As an antidote to the questionable claims and general obfuscation of the issue of intelligence and political allegiance, I offer the following claim, which agrees, in part, with our original premise: that low-effort thinking tends to promote ideologies. Not one way or another, not conservative or liberal; simply ideologies in general.
The problem is this: the current state of the two-party system in America provides a convenient proxy. A proxy by which the majority of individuals can bypass such intellectually strenuous pastimes as searching for facts and developing perspective in favor of a cut-and-dry decision. Directly resulting from this is the fact that modern political discourse in America, for all of its diverse and pertinent arenas of debate, circumvents all of the important issues. It all devolves to one simple, and essentially meaningless question: "Are you a liberal or a conservative?"

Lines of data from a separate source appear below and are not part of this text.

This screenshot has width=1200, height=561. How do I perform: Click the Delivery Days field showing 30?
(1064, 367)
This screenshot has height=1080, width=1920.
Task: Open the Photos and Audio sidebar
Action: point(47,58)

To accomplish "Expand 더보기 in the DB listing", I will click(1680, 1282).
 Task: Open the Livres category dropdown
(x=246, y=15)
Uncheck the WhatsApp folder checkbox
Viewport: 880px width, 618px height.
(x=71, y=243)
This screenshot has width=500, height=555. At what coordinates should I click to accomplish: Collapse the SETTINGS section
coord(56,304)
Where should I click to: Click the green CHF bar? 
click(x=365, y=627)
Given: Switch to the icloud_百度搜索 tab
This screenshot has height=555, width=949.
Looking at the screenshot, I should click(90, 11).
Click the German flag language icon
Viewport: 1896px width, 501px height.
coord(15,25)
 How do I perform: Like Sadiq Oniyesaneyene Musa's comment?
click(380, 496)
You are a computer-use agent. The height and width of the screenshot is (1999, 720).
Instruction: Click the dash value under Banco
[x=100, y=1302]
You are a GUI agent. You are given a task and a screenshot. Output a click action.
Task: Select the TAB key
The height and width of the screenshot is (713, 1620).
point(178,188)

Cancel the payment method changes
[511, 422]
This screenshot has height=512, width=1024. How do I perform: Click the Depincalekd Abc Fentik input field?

The question is meaningless for the same reason the articles above are flawed: because without a mechanism to objectively determine what ideas are subsumed by the political left or right, partisan lines do nothing to encourage critical thinking and, what's worse, actually discourage it by allowing voters two convenient titles, either of which they can wear without ever having to investigate what those titles mean. Politics by proxy does nothing for American progress. As I write this, I am tempted to call it by another name: politics by osmosis.
Osmosis, as defined by the Merriam-Webster Dictionary is, "A process of absorption or diffusion suggestive of the flow of osmotic action; especially: a usually effortless, often unconscious assimilation." The "effortless, often unconscious assimilation" is what is so damaging to political discourse. Politics by osmosis, which is facilitated by a partisan mentality, stunts progress because it permits political participation that is conscious only of two choices, rather than the thousands that surround the milieu of issues which should be informing the decision-making process of today's voters. By discouraging investigation, preventing critical analysis, and allowing "unconscious politics," partisan divisiveness accomplishes little more than one, incredibly ironic end: a hospitable environment for such crude and frighteningly underdeveloped conclusions as the belief that one political perspective, liberal or conservative, is, in all regards and situations, for stupid people only.